- **Required work**
Reproduce these lines word for word, with nothing changed.

___ Provided data

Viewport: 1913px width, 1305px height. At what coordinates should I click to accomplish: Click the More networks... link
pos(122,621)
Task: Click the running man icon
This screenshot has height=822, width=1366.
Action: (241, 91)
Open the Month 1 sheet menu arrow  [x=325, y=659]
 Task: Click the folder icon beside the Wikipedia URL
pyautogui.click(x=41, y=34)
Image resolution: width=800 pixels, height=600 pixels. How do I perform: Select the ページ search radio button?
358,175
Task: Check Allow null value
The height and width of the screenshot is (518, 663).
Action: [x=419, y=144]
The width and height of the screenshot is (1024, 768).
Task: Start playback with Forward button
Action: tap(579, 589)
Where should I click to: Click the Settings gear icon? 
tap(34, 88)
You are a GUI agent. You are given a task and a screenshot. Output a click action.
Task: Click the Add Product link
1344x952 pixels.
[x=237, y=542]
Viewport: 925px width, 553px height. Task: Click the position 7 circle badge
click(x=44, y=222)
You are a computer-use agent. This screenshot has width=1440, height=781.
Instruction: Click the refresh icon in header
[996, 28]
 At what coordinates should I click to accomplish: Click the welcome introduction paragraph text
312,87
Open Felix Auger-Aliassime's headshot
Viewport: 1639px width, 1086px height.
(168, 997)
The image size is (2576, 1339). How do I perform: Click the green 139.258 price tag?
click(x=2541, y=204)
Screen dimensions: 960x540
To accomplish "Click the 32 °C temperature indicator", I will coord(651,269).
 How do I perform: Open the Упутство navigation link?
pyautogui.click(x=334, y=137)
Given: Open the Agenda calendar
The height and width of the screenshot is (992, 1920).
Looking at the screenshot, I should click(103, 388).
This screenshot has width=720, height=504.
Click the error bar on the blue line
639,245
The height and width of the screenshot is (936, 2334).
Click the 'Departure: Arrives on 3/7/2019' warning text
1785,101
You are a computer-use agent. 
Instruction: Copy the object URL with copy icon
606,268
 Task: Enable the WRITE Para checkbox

______

- **Finished answer**
Viewport: 1913px width, 1305px height. At what coordinates should I click to accomplish: Click the More networks... link
pos(122,621)
Task: Click the running man icon
This screenshot has height=822, width=1366.
Action: (241, 91)
Open the Month 1 sheet menu arrow  [x=325, y=659]
 Task: Click the folder icon beside the Wikipedia URL
pyautogui.click(x=41, y=34)
Image resolution: width=800 pixels, height=600 pixels. How do I perform: Select the ページ search radio button?
358,175
Task: Check Allow null value
The height and width of the screenshot is (518, 663).
Action: [x=419, y=144]
The width and height of the screenshot is (1024, 768).
Task: Start playback with Forward button
Action: tap(579, 589)
Where should I click to: Click the Settings gear icon? 
tap(34, 88)
You are a GUI agent. You are given a task and a screenshot. Output a click action.
Task: Click the Add Product link
1344x952 pixels.
[x=237, y=542]
Viewport: 925px width, 553px height. Task: Click the position 7 circle badge
click(x=44, y=222)
You are a computer-use agent. This screenshot has width=1440, height=781.
Instruction: Click the refresh icon in header
[996, 28]
 At what coordinates should I click to accomplish: Click the welcome introduction paragraph text
312,87
Open Felix Auger-Aliassime's headshot
Viewport: 1639px width, 1086px height.
(168, 997)
The image size is (2576, 1339). How do I perform: Click the green 139.258 price tag?
click(x=2541, y=204)
Screen dimensions: 960x540
To accomplish "Click the 32 °C temperature indicator", I will coord(651,269).
 How do I perform: Open the Упутство navigation link?
pyautogui.click(x=334, y=137)
Given: Open the Agenda calendar
The height and width of the screenshot is (992, 1920).
Looking at the screenshot, I should click(103, 388).
This screenshot has width=720, height=504.
Click the error bar on the blue line
639,245
The height and width of the screenshot is (936, 2334).
Click the 'Departure: Arrives on 3/7/2019' warning text
1785,101
You are a computer-use agent. 
Instruction: Copy the object URL with copy icon
606,268
 Task: Enable the WRITE Para checkbox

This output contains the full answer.